··· Available data ···

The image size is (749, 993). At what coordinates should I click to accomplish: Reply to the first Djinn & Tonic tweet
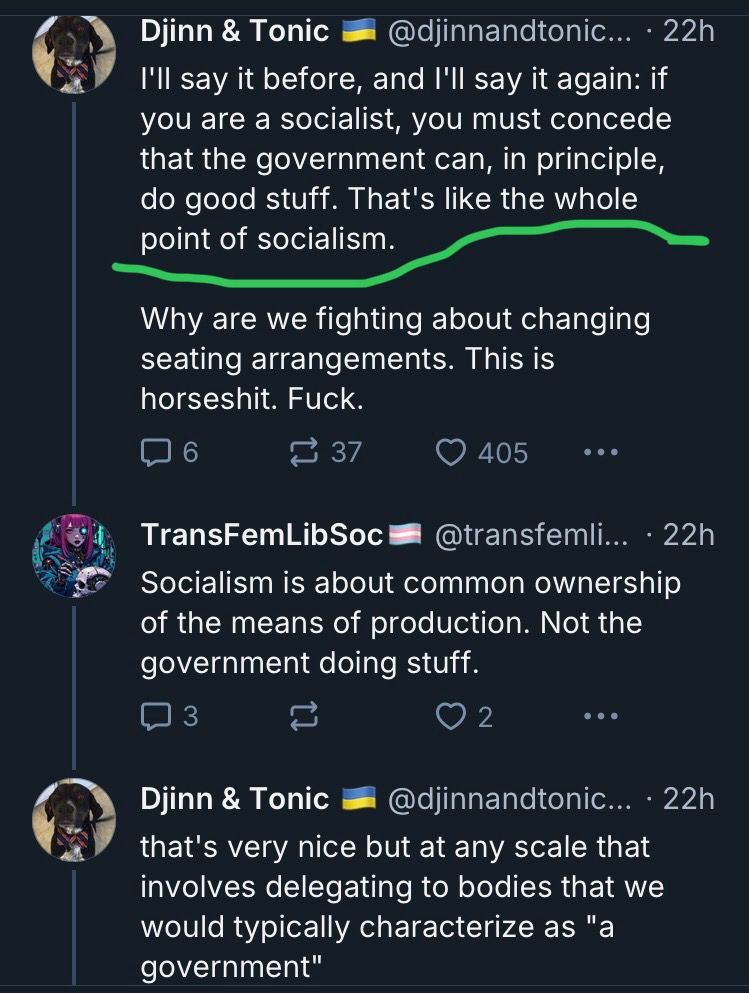[155, 453]
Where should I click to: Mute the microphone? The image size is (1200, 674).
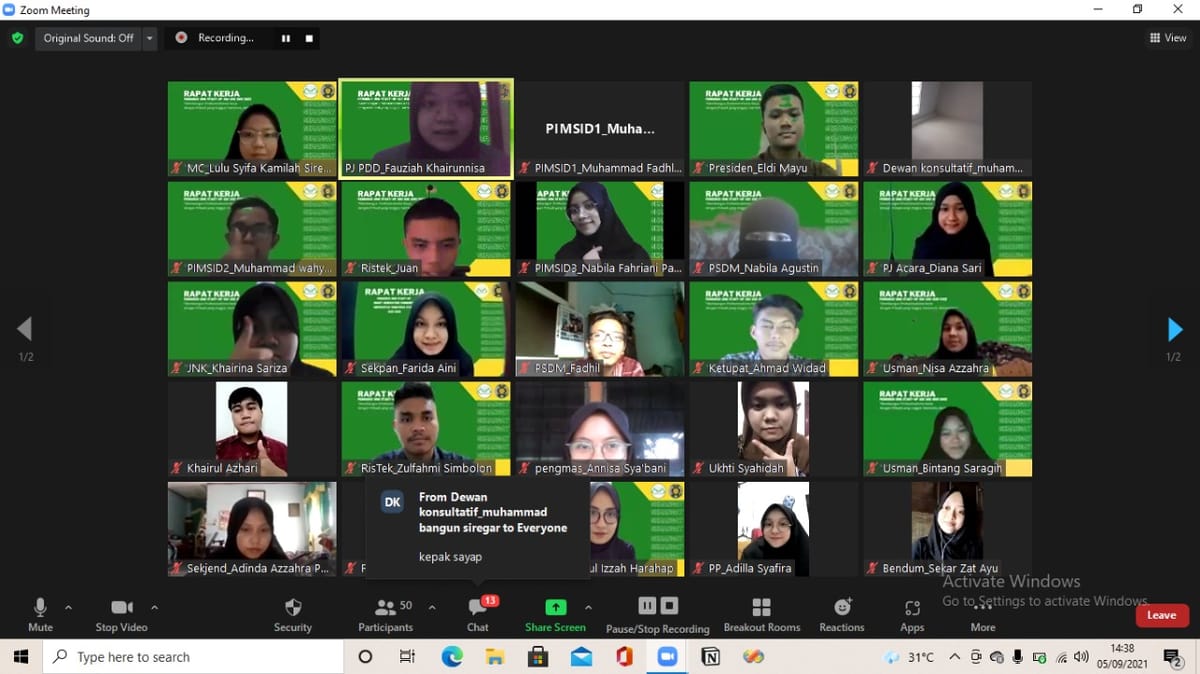pyautogui.click(x=40, y=608)
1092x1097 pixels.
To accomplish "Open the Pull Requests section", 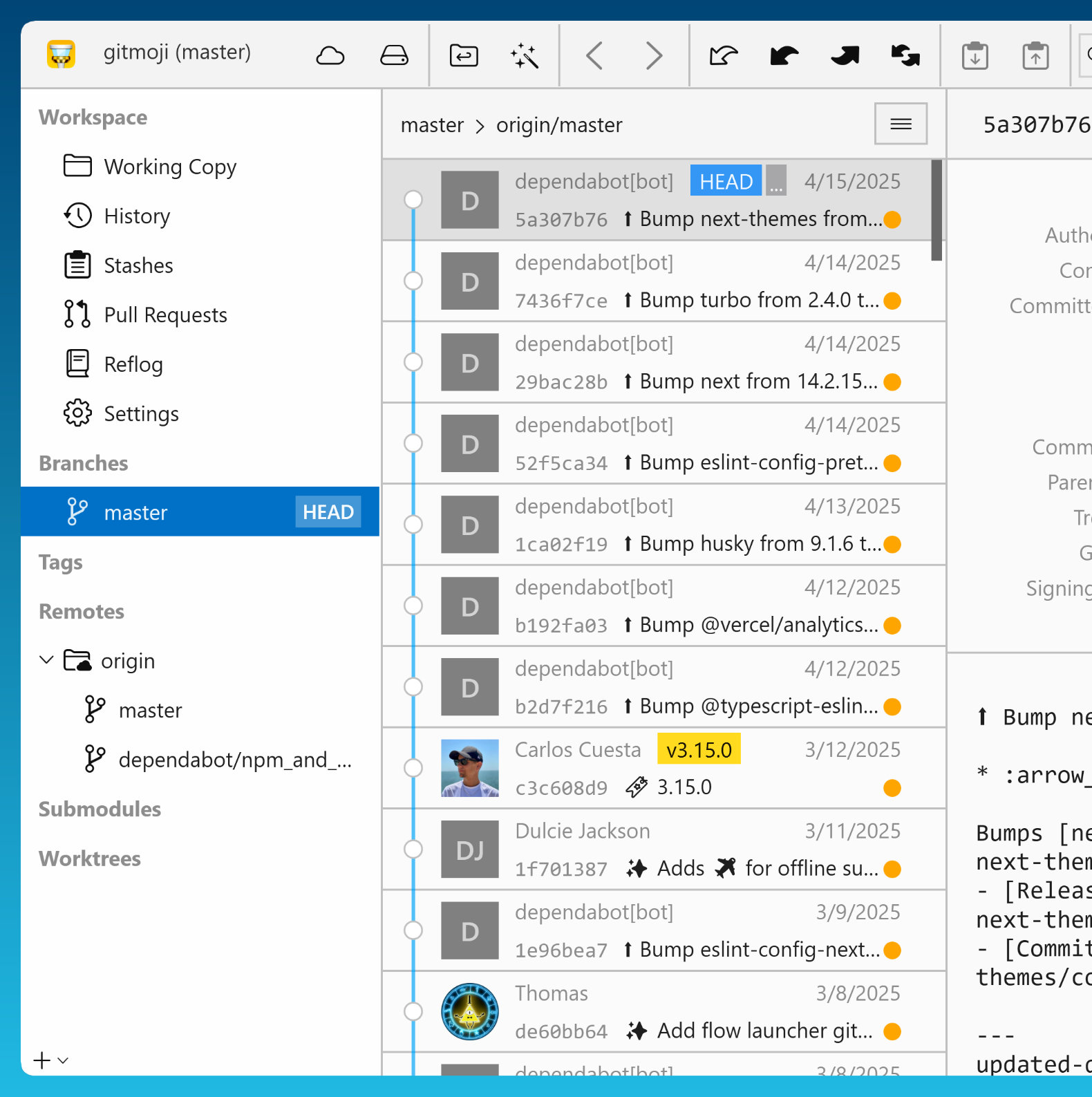I will tap(165, 315).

···

* **Aim of the exercise**: Take the lines of the material above from the first through the one containing "1092x1097 pixels.", both included, and print them exactly without the pictures.

* **Solution for this exercise**:
The image size is (749, 993). At what coordinates should I click to accomplish: Reply to the first Djinn & Tonic tweet
[155, 453]
Where should I click to: Mute the microphone? The image size is (1200, 674).
pyautogui.click(x=40, y=608)
1092x1097 pixels.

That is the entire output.